# RECORDS PROVIDED
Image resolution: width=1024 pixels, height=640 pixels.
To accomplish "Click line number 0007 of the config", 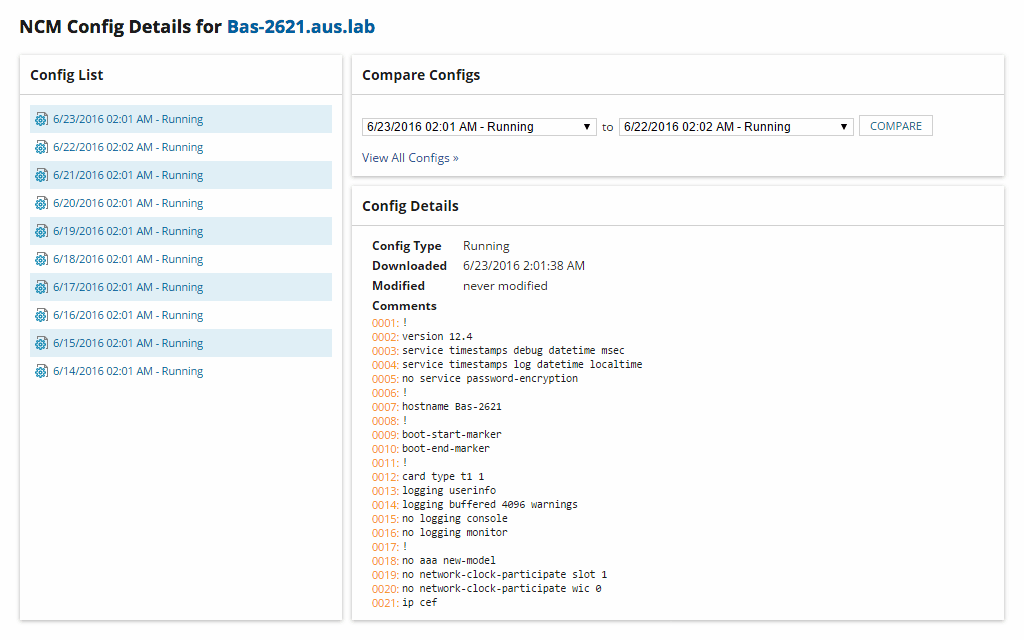I will (x=384, y=407).
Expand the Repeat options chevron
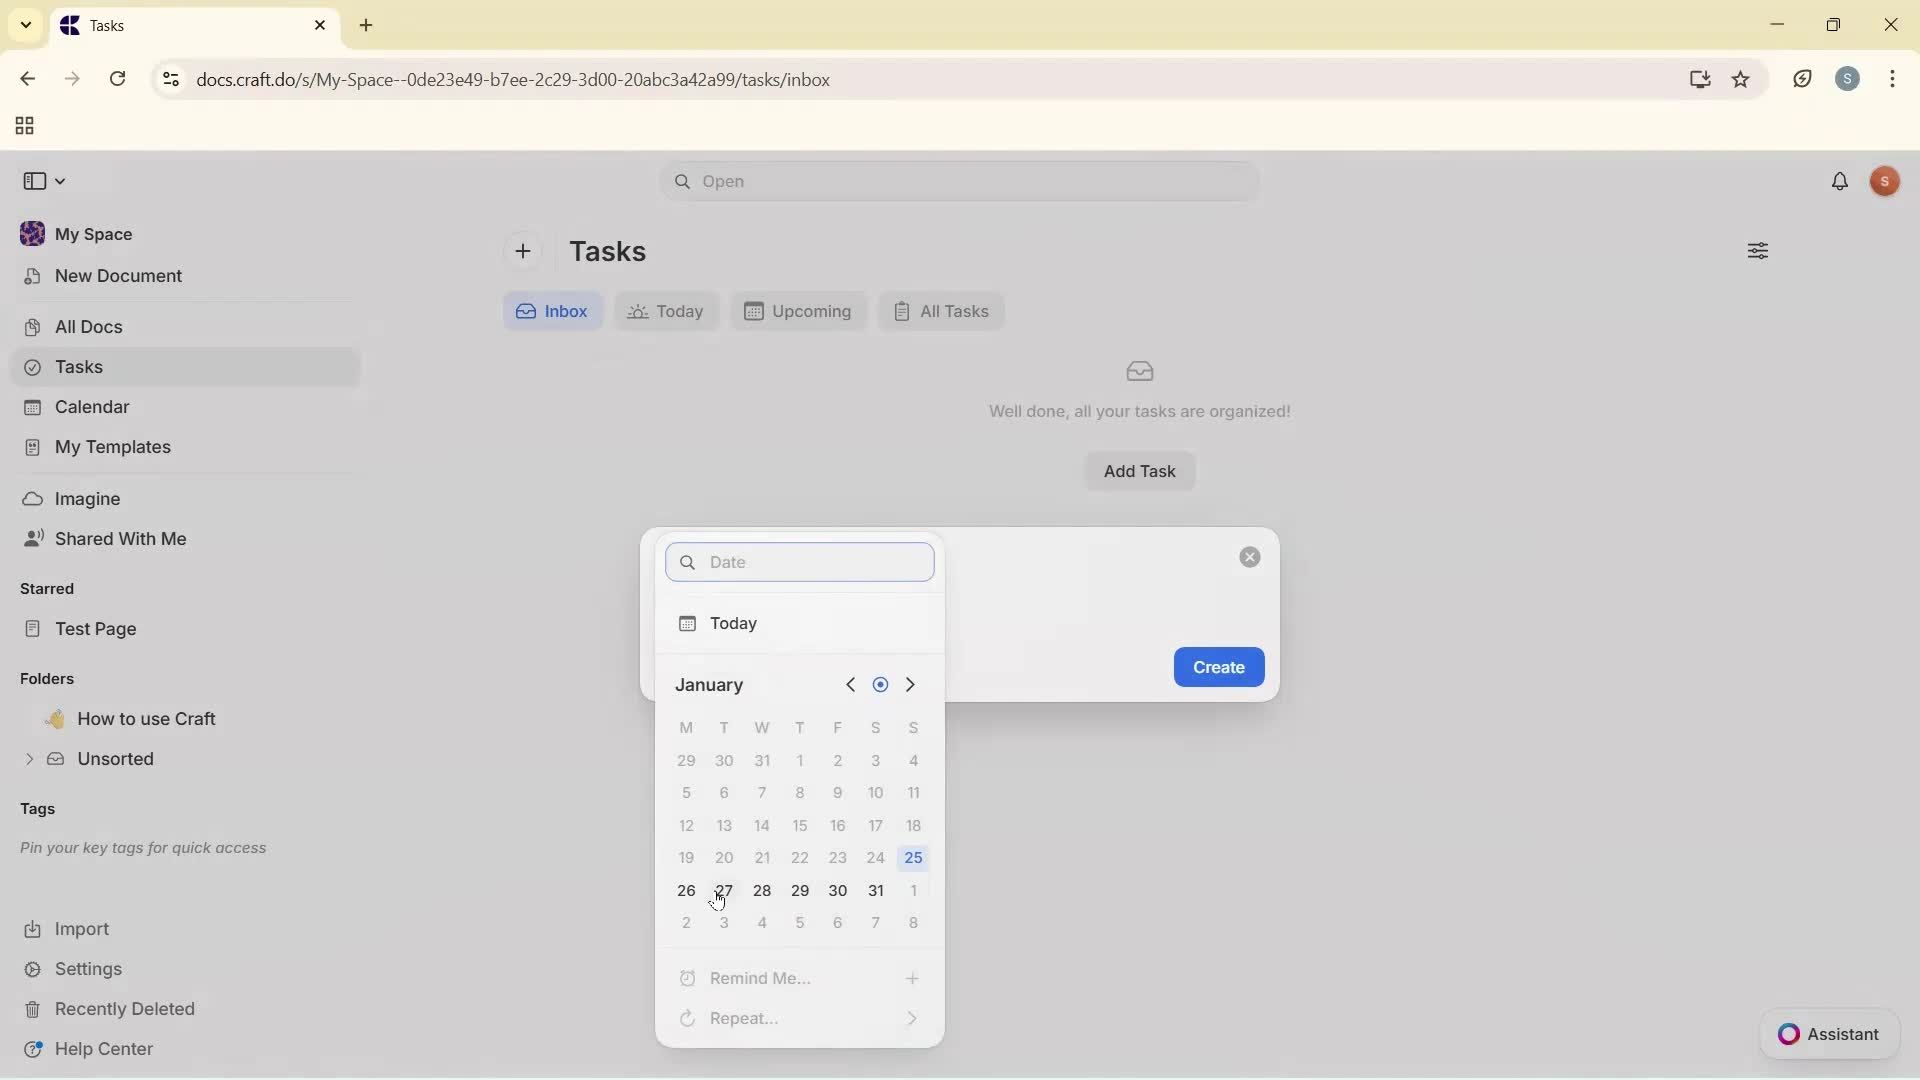This screenshot has width=1920, height=1080. coord(912,1018)
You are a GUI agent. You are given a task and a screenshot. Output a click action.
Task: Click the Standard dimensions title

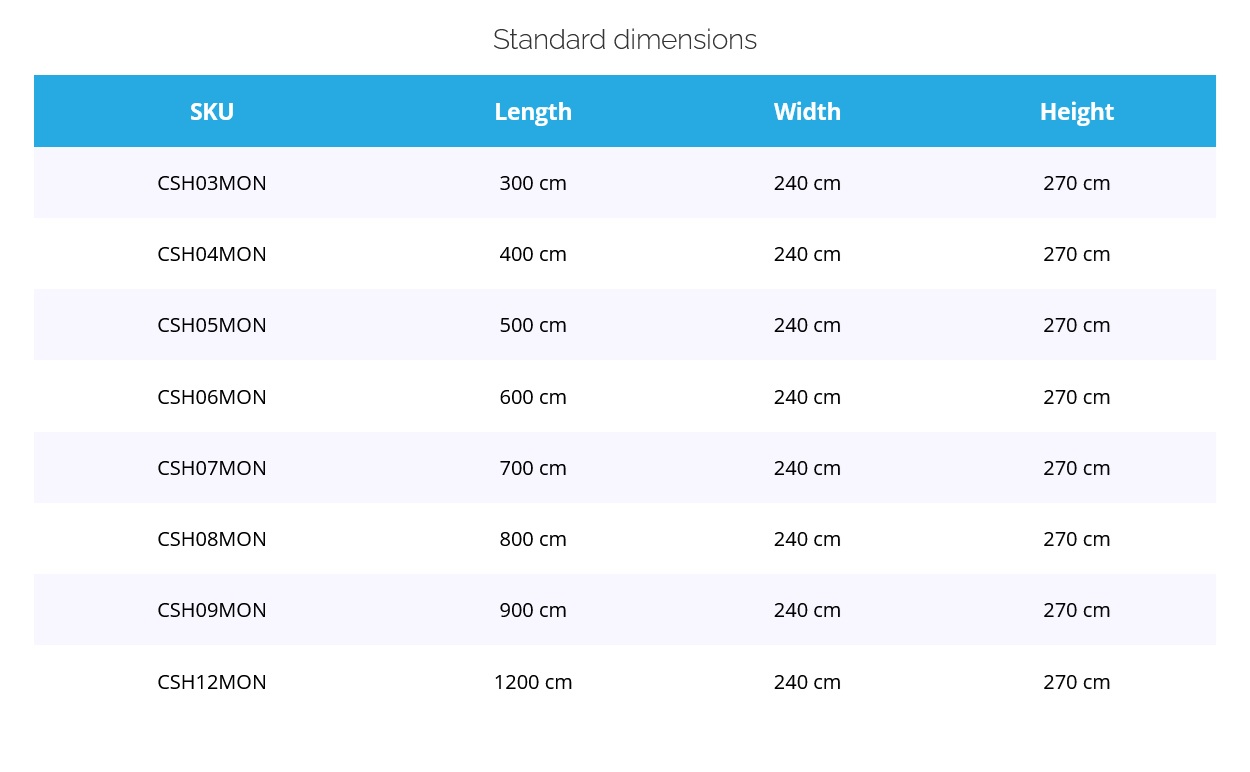click(x=624, y=40)
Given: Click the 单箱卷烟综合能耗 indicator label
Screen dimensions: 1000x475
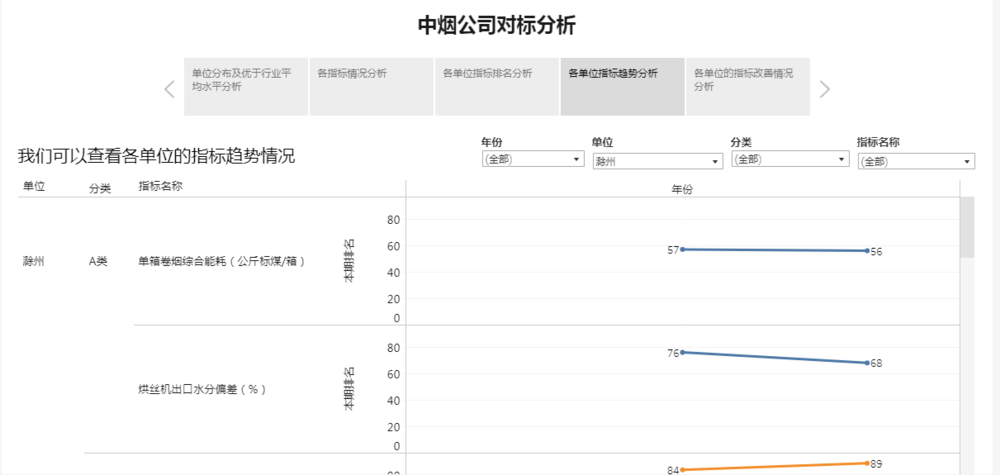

# TASK STATEMENT
Please copy out the records word for word, starting with the line containing "Given: Click the 单箱卷烟综合能耗 indicator label" and continuing through the end of the records, and leave the pictures out.

# RESULT OF THIS TASK
Given: Click the 单箱卷烟综合能耗 indicator label
Screen dimensions: 1000x475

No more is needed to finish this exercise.